[TASK DIRECTIONS]:
Go to the line with "The height and" in the records below, then output it and each following line exactly, up to and including the line with "Show attributes for the lon coordinate". Skip pictures and add nothing.

[TASK INPUTS]:
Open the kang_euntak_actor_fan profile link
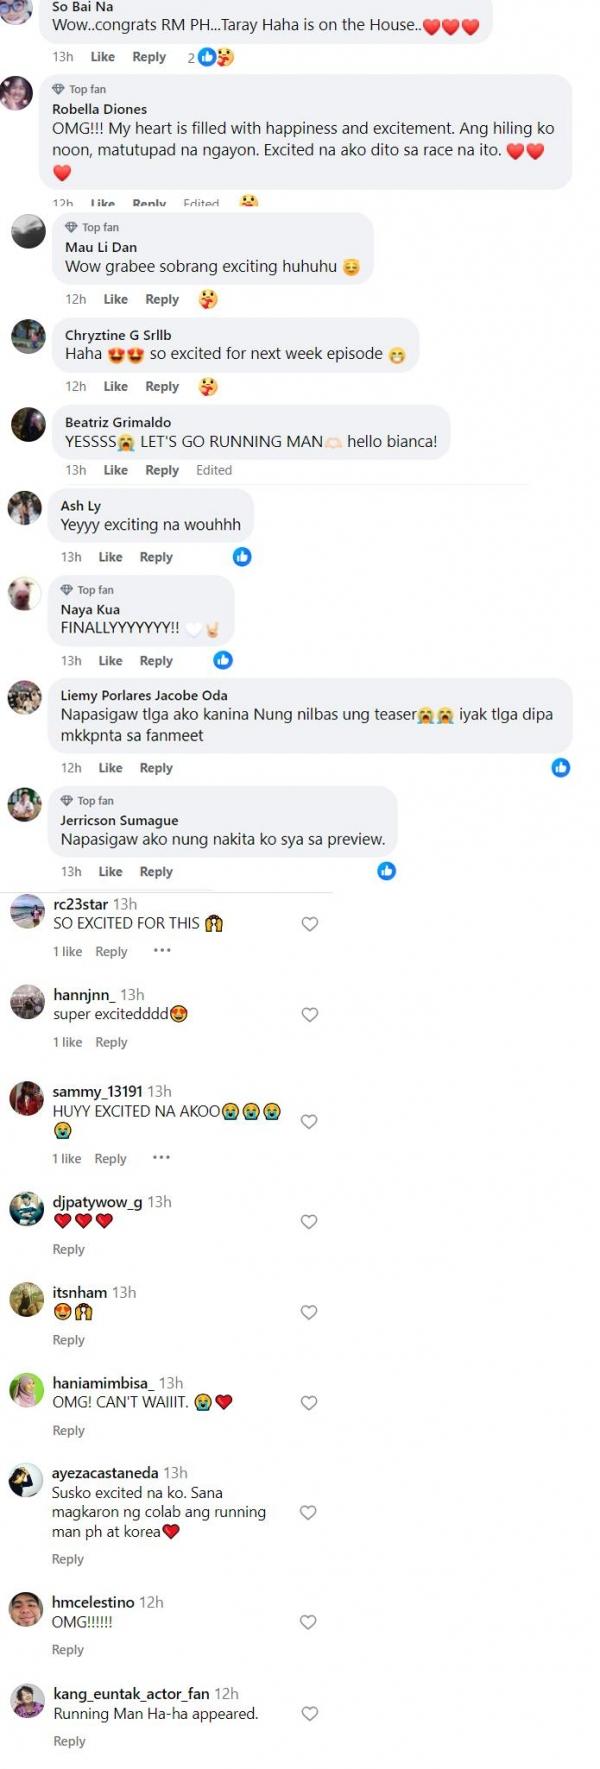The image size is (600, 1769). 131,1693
---
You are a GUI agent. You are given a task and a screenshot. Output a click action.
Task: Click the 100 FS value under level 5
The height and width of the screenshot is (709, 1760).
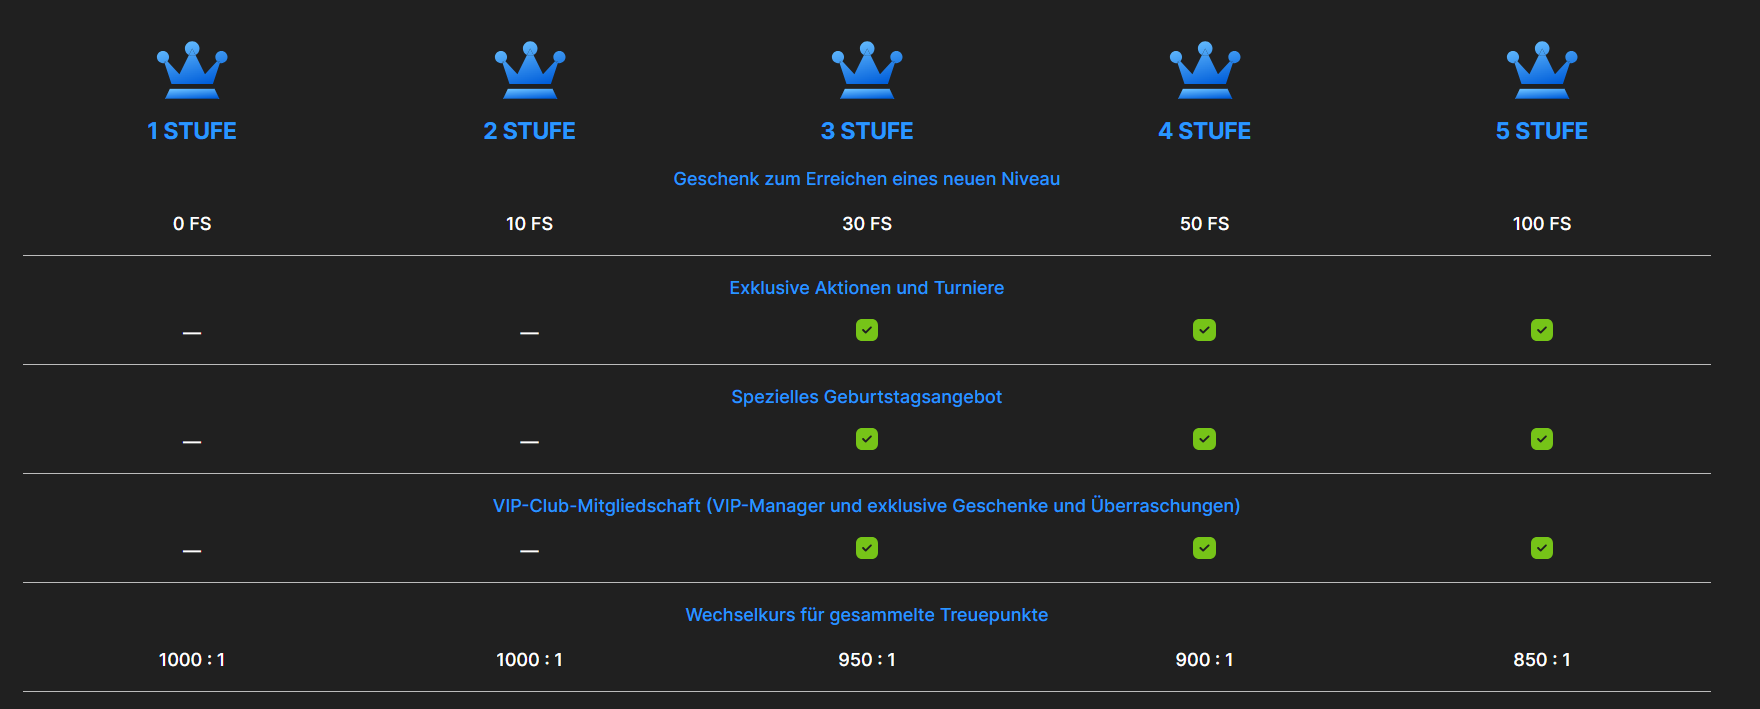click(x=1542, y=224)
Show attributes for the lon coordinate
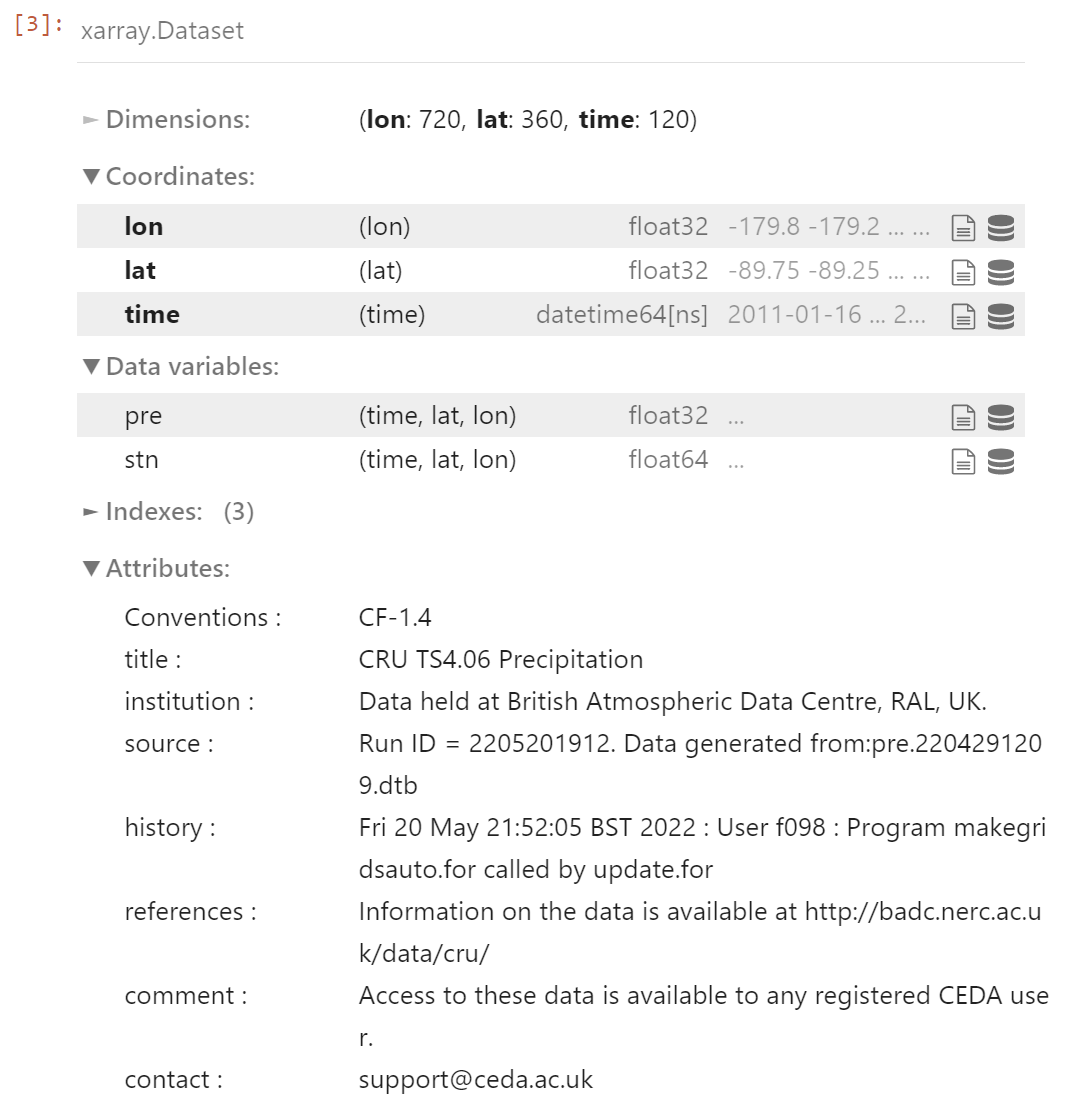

[TASK SOLUTION]:
The height and width of the screenshot is (709, 1760).
click(x=1542, y=224)
Show attributes for the lon coordinate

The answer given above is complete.